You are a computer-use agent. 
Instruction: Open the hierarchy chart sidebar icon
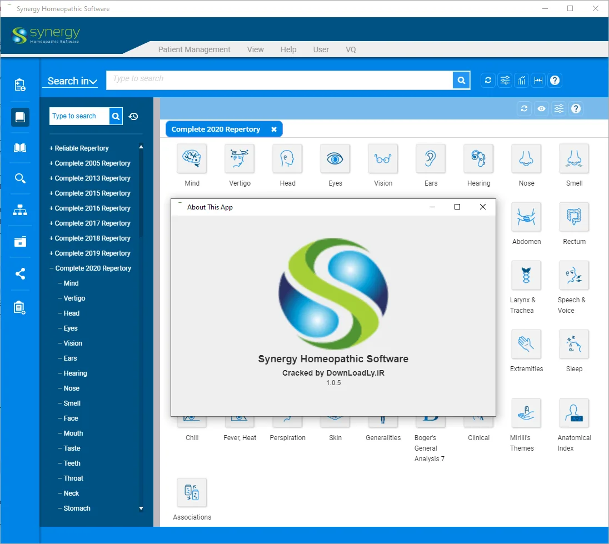(20, 210)
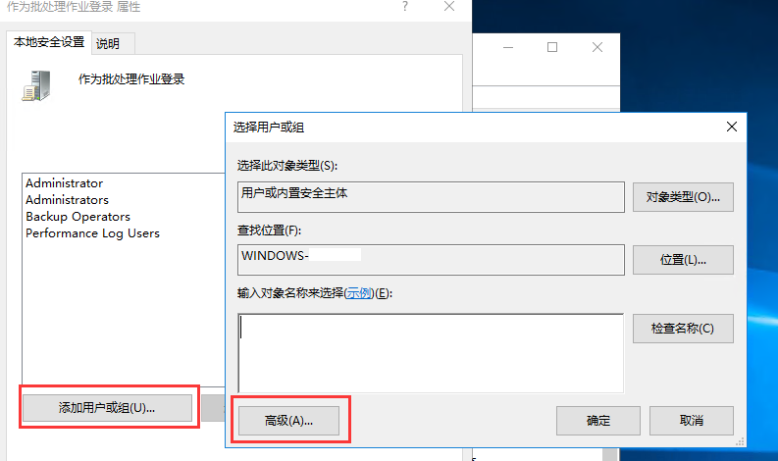778x461 pixels.
Task: Select Administrator in the user list
Action: [64, 183]
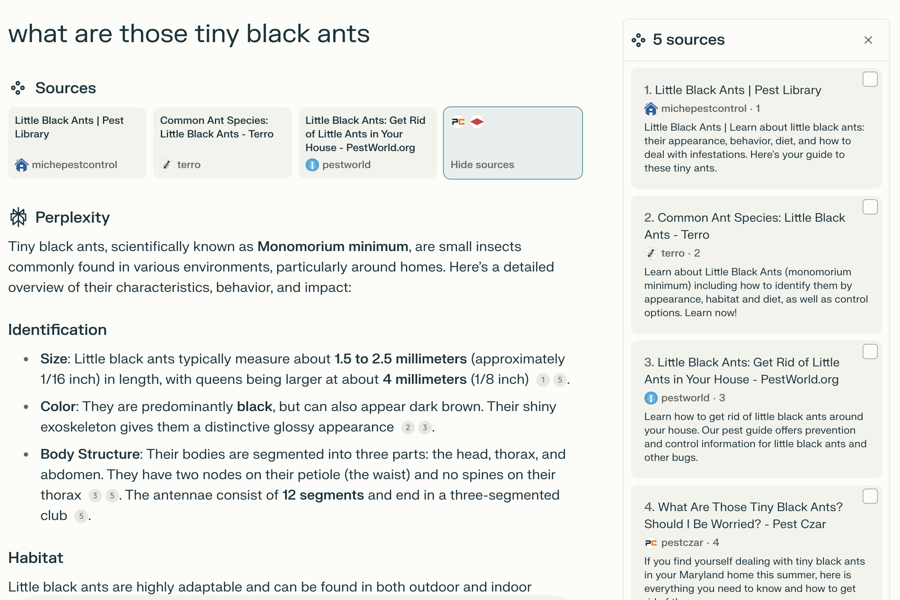Click the pestczar PC logo icon
This screenshot has height=600, width=900.
[x=650, y=543]
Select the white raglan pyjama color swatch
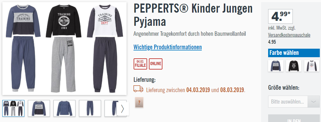This screenshot has height=122, width=321. 312,66
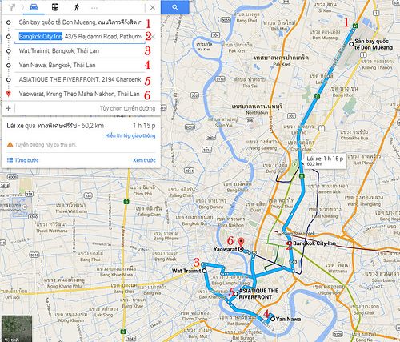This screenshot has height=342, width=400.
Task: Add a new destination with plus icon
Action: (8, 108)
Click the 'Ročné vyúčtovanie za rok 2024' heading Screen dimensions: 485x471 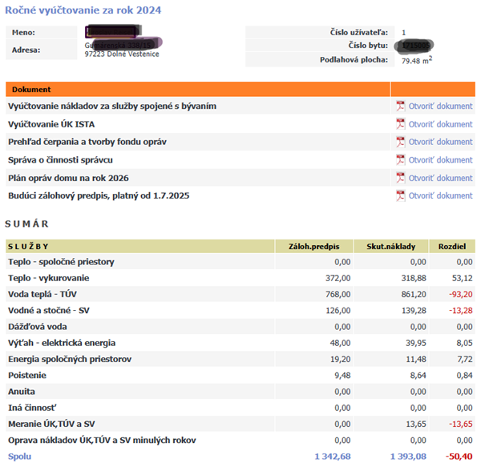pos(83,10)
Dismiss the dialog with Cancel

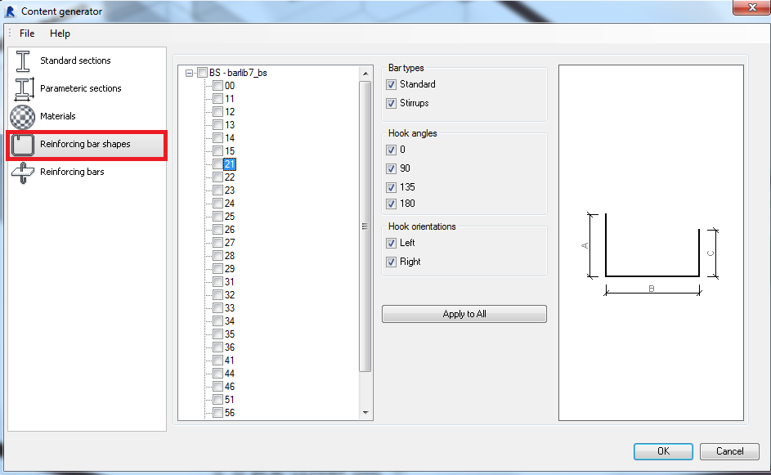click(x=728, y=451)
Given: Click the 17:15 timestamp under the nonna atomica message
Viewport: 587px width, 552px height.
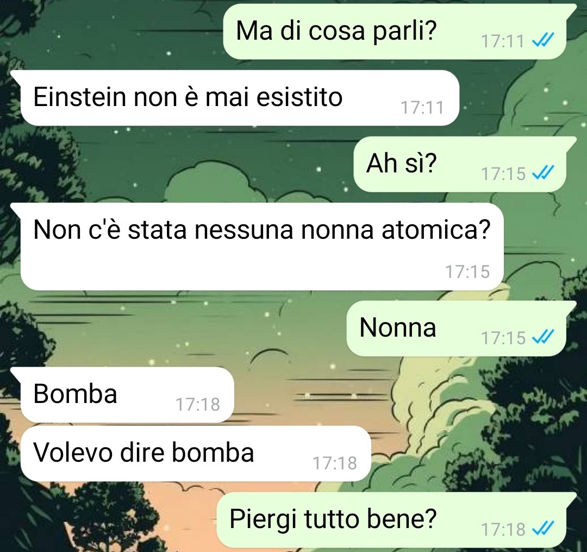Looking at the screenshot, I should [467, 272].
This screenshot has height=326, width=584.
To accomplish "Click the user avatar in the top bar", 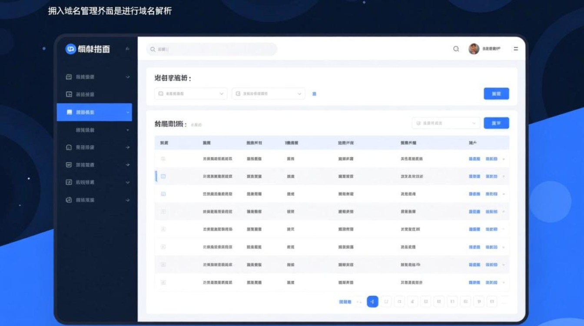I will pos(474,49).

□ □ □ □

● Problem details: An exact copy of the lines above from the one with "Dismiss the dialog with Cancel" up to and including the one with "This screenshot has height=326, width=584." is required; reproduce only those lines, omitting all pictures.

● Problem solution:
Dismiss the dialog with Cancel

click(x=728, y=451)
Given: Click the 17:15 timestamp under the nonna atomica message
Viewport: 587px width, 552px height.
Looking at the screenshot, I should [467, 272].
This screenshot has height=326, width=584.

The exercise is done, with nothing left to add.